Arthur Dimmesdale was somewhat simpler to understand, yet also very interesting. He has great strength at times, yet is weak-willed mostly and weak in body. *SPOILER* One could write an essay just on his reasons for hiding his guilt. I disagree with him (he would have suffered so much less if only he hadn't), but he's very convincing. If you do, please tell me about it, because I'd love to read it. *END SPOILER* 
 I can't even get into Roger Chillingworth. Talk about complex. He is rather the victim of the story, but in many ways he's also the villain. You want him to fail, though he, of all the characters, "deserves" most to "win". *TINY SPOILER (not even a spoiler, just talking about the books events more than I usually do)* While I don't support Hester's affair or her attempt to leave with her lover, there is a feeling of wanting them to succeed, to get past Roger and onto a "better" life.  *MAJOR SPOILERS* I prefer, though, the way Hawthorne ended it, because a life lived in sin would not have been better. Confessing to God, what Arthur should have done in the first place, was the relief he needed, not a vacation from Puritans. *END MAJOR SPOILERS*
One thing I found interesting (and wrong) was how Hester keeps thinking of herself in relation to her lover, how they are "bound together" for good or for ill, but for eternity. She believes that even if they are kept apart on earth, even if they should be kept apart, they will stand together at the Last Judgment. I guess she didn't read Matthew 22:30.
I did guess the identity of Pearl's father midway through the book, but this didn't detract from the experience. Something that DID was the long prologue which has nothing to do with rest of the book. While interesting (and curiously enough, somewhat true, as it is based on Hawthorne's experience when he worked at the Salem Custom House), it seemed very random and made the book difficult to get into at first. There is no actual content in this book (no description of Hester's adultery or anything), and I don't think there was any cursing, but obviously the topic makes it a better read for high schoolers.

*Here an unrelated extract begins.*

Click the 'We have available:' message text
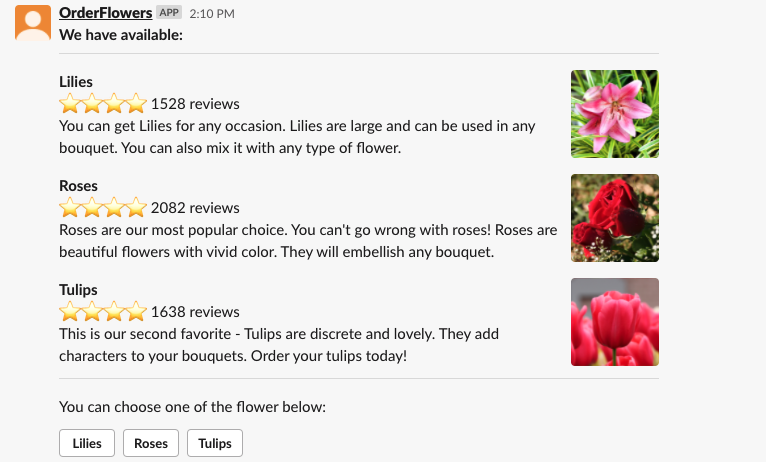 click(121, 35)
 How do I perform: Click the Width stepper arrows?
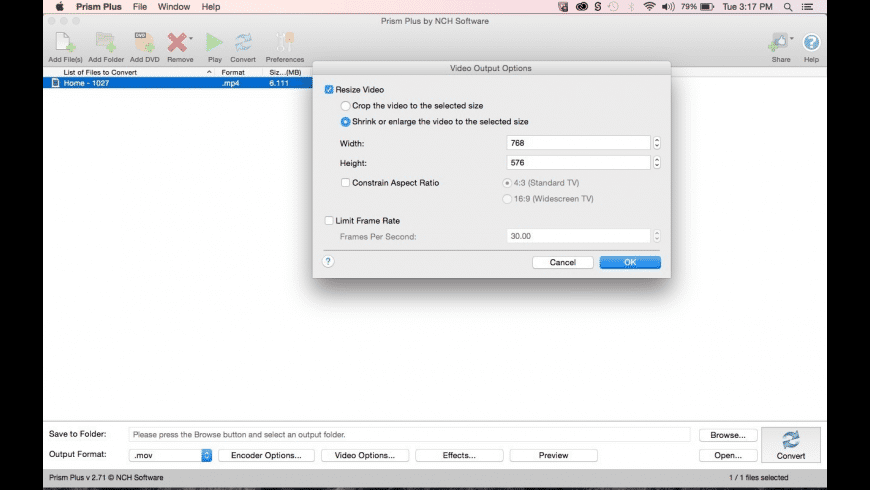pyautogui.click(x=656, y=143)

Do I recommend this book, and to whom? I recommend it, yes, as a thought-provoking read, which I interpreted as showing the point of true repentance. High schoolers and up will benefit most.

I highly recommend this article for further thoughts on The Scarlet Letter (it does contain spoilers).

Finally, on to this New Thing for which I have kept you all in suspense. You may have noticed that this post has "King Arthur" and "writing" as labels. You may not. Regardless, I now introduce to you

Rancher Artie: A Mockery of the Western Romance Genre
You now see my cleverness in adding the image above, so that you would not at first see this one.
Or my imagination of The Arthurian Chronicles if they were in the Old West, written for my mental stimulation and your amusement. I shall provide installments whenever I feel like it. Look for the first this weekend.

 photo awdursignature_zps319c67b7.png

P.S. I just changed my profile to reflect my new age. I just wrote that I'm seventeen!?!?!?